Together my foreman and I planned for starting an improved herd of
cattle. A canon on the west was decided on as a range, as it was well
watered from living springs, having a valley several miles wide,
forming a park with ample range for two thousand cattle. The bluffs
on either side were abrupt, almost an in closure, making it an easy
matter for two men to loose-herd a small amount of stock, holding them
adjoining my deeded range, yet separate. The survival of the fittest
was adopted as the rule in beginning the herd, five hundred choice
cows were to form the nucleus, to be the pick of the new ranch, thrift
and formation to decide their selection. Solid colors only were to be
chosen, every natural point in a cow was to be considered, with
the view of reproducing the race in improved form. My foreman--an
intelligent young fellow--was in complete sympathy, and promised
me that he would comb the range in selecting the herd.
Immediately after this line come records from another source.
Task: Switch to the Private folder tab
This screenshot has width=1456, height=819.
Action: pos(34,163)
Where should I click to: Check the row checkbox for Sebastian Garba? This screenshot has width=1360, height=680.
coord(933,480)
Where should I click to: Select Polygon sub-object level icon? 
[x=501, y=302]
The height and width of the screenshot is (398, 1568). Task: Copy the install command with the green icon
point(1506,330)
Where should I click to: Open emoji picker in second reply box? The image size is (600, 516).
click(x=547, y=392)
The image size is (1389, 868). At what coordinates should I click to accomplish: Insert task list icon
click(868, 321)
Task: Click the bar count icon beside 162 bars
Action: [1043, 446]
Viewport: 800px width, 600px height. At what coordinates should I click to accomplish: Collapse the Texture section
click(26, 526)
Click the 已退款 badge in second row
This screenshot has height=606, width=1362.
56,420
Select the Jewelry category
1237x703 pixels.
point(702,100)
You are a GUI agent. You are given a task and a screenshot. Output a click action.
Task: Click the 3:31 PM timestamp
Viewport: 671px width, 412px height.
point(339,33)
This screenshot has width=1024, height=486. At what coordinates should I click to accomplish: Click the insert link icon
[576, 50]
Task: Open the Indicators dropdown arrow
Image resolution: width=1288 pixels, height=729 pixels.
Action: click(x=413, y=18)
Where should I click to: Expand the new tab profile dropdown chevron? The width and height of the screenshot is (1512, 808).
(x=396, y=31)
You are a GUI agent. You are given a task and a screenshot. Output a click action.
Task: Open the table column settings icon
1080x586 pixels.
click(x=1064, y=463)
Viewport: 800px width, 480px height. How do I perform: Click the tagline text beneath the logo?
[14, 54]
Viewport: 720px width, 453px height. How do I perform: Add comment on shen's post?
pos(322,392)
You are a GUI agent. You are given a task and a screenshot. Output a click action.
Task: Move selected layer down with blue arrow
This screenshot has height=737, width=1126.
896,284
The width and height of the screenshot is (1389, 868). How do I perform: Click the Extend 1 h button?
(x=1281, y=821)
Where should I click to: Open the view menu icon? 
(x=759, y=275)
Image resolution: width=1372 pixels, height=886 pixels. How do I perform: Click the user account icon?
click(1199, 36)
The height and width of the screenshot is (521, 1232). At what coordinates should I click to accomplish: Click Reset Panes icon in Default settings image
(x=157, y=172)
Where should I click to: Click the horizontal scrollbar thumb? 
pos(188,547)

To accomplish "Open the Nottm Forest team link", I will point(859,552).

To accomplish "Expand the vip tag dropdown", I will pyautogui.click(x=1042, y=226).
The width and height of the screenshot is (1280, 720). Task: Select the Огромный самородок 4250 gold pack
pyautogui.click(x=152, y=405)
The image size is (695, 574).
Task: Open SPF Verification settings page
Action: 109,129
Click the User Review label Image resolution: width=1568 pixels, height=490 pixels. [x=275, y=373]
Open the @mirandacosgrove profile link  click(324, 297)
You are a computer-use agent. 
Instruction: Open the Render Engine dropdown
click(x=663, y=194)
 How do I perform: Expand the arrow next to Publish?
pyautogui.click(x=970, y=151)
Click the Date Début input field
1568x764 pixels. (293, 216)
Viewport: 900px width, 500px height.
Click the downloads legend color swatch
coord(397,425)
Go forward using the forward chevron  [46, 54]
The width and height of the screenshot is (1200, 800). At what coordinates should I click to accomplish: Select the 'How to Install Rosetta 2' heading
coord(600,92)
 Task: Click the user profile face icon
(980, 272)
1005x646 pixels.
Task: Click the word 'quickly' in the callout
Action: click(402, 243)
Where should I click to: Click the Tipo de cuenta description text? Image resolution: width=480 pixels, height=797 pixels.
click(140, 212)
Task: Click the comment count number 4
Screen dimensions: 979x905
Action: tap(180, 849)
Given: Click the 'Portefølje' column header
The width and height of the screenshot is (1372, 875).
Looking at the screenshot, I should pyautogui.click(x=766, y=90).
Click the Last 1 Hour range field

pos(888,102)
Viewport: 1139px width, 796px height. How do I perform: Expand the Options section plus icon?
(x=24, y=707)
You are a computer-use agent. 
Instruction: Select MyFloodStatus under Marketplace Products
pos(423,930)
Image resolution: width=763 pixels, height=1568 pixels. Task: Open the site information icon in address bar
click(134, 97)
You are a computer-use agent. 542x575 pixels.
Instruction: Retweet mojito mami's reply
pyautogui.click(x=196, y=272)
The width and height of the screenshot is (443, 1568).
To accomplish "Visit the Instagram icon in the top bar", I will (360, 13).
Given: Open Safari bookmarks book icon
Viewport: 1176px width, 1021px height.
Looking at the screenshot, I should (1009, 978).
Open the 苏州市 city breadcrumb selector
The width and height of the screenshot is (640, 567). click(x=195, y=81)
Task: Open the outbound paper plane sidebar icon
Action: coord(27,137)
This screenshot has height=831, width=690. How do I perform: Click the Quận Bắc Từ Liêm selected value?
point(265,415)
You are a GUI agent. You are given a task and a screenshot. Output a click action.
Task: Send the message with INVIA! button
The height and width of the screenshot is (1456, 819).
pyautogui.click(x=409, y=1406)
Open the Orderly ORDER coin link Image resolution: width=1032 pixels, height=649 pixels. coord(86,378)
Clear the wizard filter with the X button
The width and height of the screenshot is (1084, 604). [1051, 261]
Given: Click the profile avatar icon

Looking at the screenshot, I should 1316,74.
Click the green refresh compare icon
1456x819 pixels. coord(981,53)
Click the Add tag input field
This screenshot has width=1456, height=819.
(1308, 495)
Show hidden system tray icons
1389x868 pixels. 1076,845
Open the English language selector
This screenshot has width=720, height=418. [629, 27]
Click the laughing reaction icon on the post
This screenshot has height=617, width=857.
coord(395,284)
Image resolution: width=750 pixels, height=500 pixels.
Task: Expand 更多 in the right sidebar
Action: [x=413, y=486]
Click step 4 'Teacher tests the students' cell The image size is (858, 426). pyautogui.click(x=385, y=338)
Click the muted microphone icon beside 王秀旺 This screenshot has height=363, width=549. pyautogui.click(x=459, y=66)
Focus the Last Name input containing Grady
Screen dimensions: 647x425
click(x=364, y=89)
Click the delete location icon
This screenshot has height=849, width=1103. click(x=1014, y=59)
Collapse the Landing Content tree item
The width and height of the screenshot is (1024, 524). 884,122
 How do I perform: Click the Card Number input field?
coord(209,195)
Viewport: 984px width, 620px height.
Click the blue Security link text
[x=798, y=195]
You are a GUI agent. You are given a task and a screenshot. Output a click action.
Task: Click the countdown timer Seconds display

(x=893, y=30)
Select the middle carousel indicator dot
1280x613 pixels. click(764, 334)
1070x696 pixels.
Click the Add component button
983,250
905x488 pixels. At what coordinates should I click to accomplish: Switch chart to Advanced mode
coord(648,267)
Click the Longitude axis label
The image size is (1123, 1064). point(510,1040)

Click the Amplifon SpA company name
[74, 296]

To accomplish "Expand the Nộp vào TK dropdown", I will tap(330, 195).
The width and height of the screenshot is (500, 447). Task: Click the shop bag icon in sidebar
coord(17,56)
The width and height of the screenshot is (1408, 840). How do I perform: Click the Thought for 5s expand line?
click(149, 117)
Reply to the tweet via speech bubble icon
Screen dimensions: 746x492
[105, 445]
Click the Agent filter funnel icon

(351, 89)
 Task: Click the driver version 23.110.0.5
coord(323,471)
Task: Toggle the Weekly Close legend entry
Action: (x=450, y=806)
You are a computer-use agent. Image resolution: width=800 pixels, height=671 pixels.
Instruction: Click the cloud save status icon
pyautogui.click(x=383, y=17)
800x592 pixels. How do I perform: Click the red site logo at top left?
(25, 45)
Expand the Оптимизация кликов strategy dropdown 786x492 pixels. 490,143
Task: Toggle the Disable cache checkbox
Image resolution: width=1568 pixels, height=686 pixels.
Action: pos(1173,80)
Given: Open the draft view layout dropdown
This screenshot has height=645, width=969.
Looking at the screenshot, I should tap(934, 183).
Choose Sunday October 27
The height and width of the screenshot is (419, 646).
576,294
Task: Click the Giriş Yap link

The first
appearance of grass in the spring was agreed on as the time for
gathering the cows, when he would personally come to the Clear
Fork and receive the importation of bulls, thus fully taking all
responsibility in establishing the improved herd. By this method,
unless our plans miscarried, in the course of a few years we expected
to be raising quarter-bloods in the main ranch stock, and at the same
time retaining all those essential qualities that distinguish the
range-raised from the domestic-bred animal.

On my return to the Clear Fork, which was now my home, a letter from
my active partner was waiting, informing me that he and Edwards would
reach Texas about the time the list of awards would arrive. They had
been unsuccessful in fully stocking our beef ranch, securing only
three thousand head, as prices were against them, and the letter
intimated that something must be done to provide against a repetition
of this unforeseen situation. The ranch in the Outlet had paid us a
higher per cent on the investment than any of our ventures, and to
neglect fully stocking it was contrary to the creed of Hunter, Anthony
& Co. True, we were double-wintering some four thousand head of cattle
on our Cherokee range, but if a fair allowance of awards was allotted
the firm, requiring northern wintered cattle in filling, it might
embarrass us to supply the same when we did not have the beeves in
hand; it was our business to have the beef.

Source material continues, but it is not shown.